Background: Charcot-Marie-Tooth disease type 1A (CMT1A) is caused by a uniform 1.5-Mb duplication on chromosome 17p, which includes the PMP22 gene. Patients often present the classic neuropathy phenotype, but also with high clinical variability.
Objective: We aimed to identify genetic variants that are potentially associated with specific clinical outcomes in CMT1A.
Methods: We genotyped over 600,000 genomic markers using DNA samples from 971 CMT1A patients and performed a case-only genome-wide association study (GWAS) to identify potential genetic association in a subset of 644 individuals of European ancestry. A total of 14 clinical outcomes were analyzed in this study.

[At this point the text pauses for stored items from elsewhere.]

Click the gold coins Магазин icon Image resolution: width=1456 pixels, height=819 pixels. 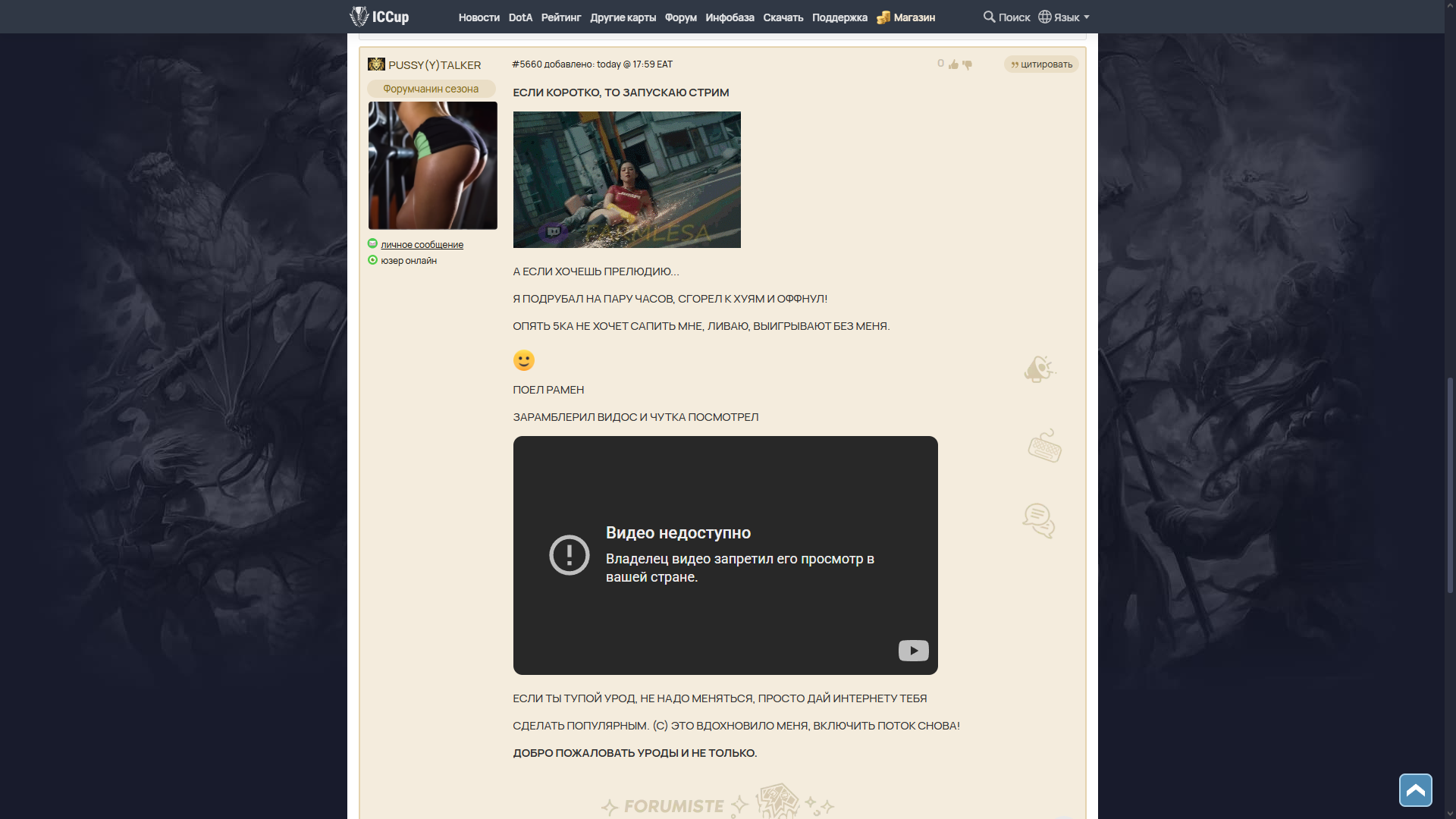click(x=883, y=17)
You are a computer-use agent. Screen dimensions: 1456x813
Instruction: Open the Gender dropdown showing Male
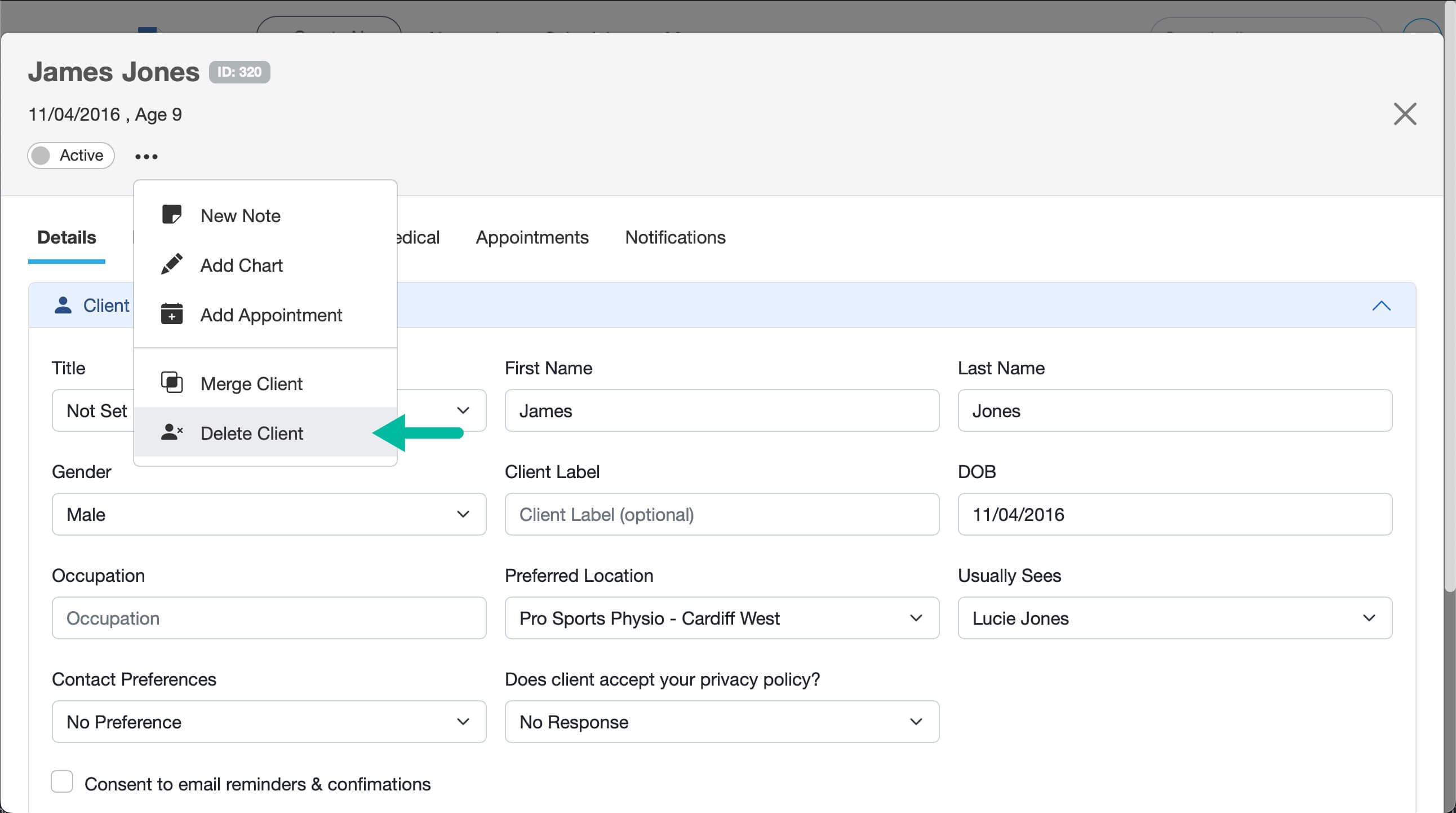pos(268,514)
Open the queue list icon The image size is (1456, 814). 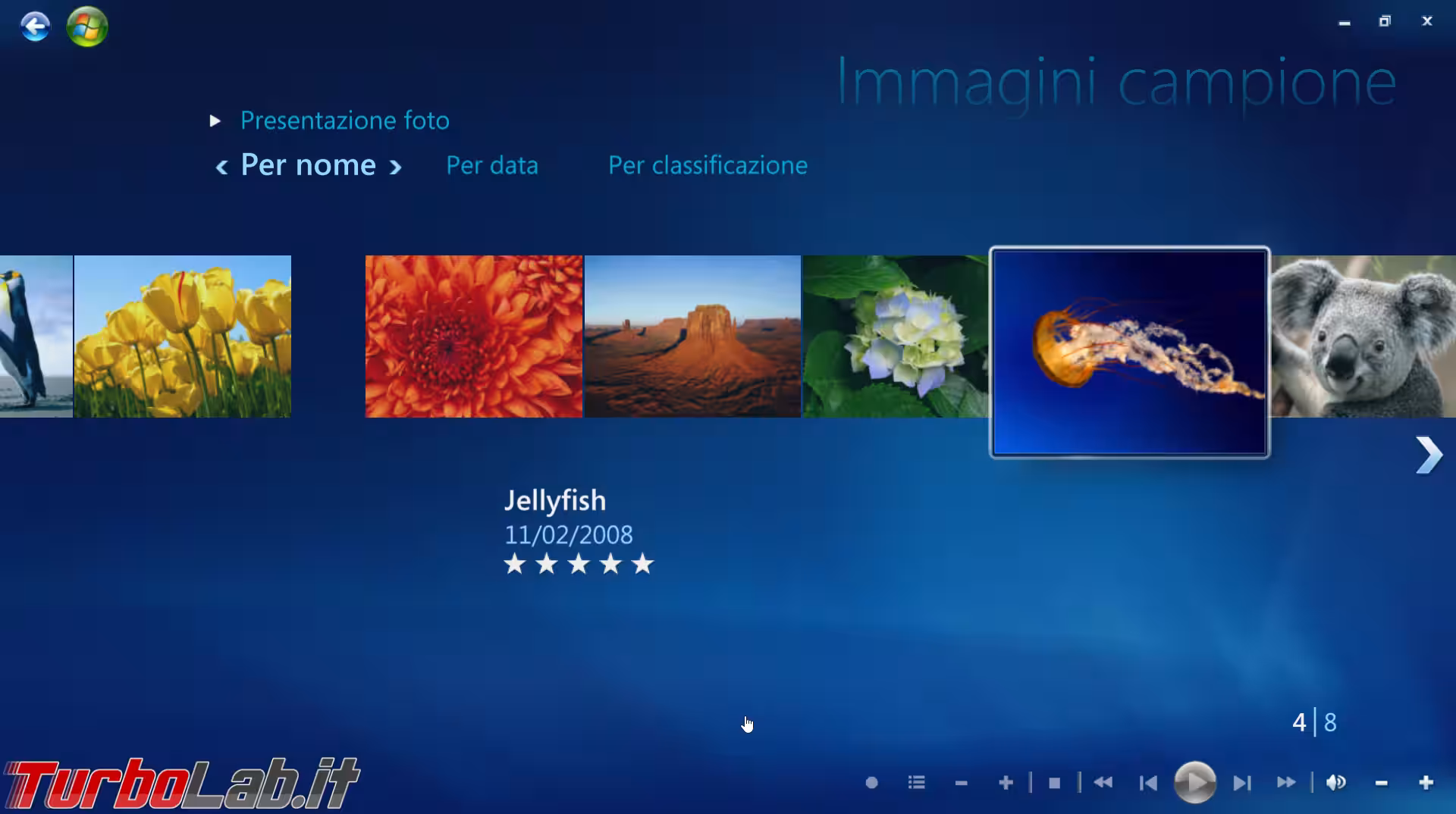pyautogui.click(x=916, y=783)
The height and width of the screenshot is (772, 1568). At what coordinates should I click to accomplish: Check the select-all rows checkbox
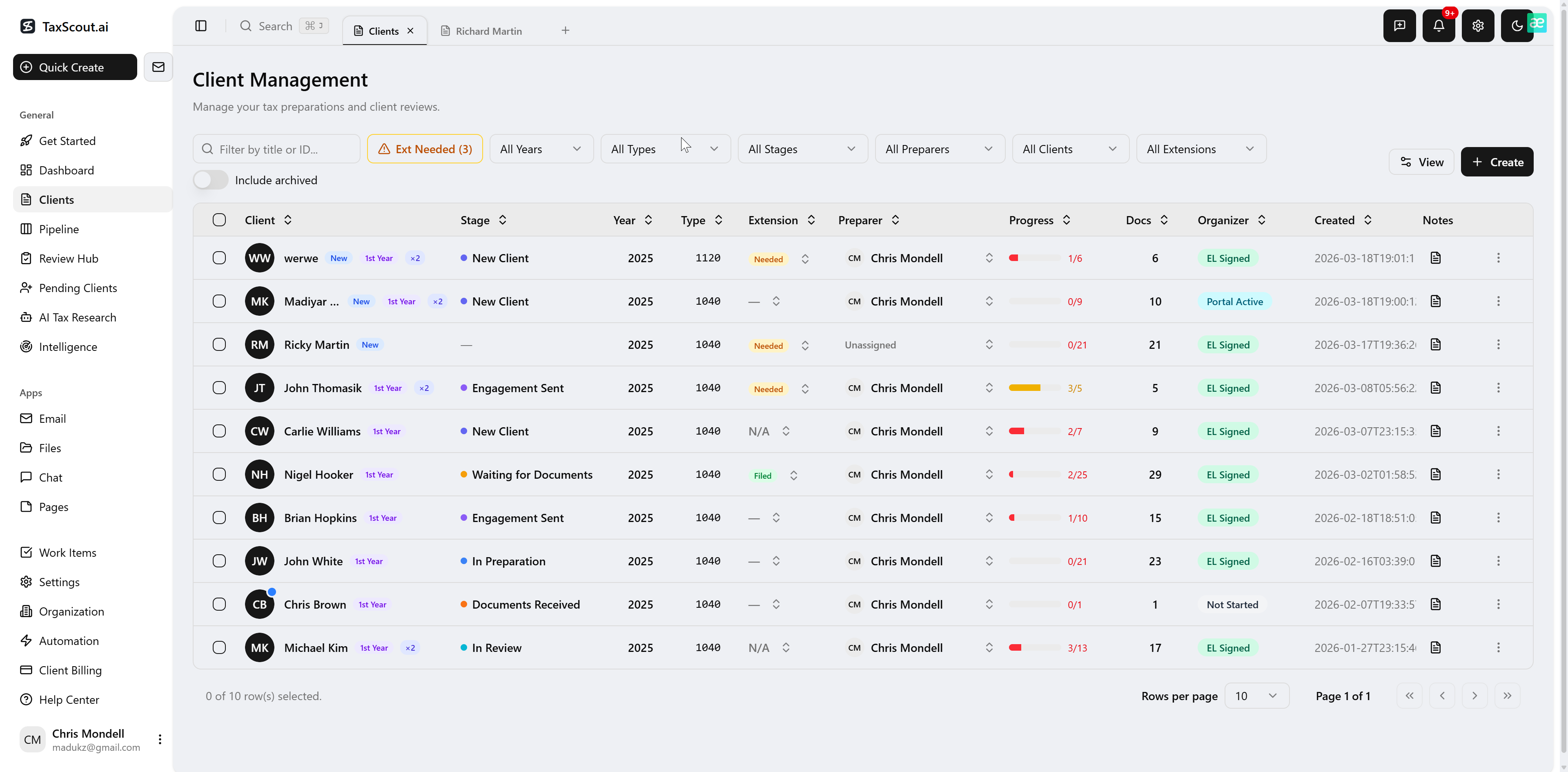(219, 220)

Results: The analyses yielded suggestive association signals in four clinical outcomes: difficulty with eating utensils (lead SNP rs4713376, chr6 : 30773314, P = 9.91×10-7, odds ratio = 3.288), hearing loss (lead SNP rs7720606, chr5 : 126551732, P = 2.08×10-7, odds ratio = 3.439), decreased ability to feel (lead SNP rs17629990, chr4 : 171224046, P = 1.63×10-7, odds ratio = 0.336), and CMT neuropathy score (lead SNP rs12137595, chr1 : 4094068, P = 1.14×10-7, beta = 3.014).
Conclusions: While the results require validation in future genetic and functional studies, the detected association signals may point to novel genetic modifiers in CMT1A.
Keywords: Charcot-marie-tooth disease; type 1a; genome-wide association study; modifier gene; single nucleotide polymorphism.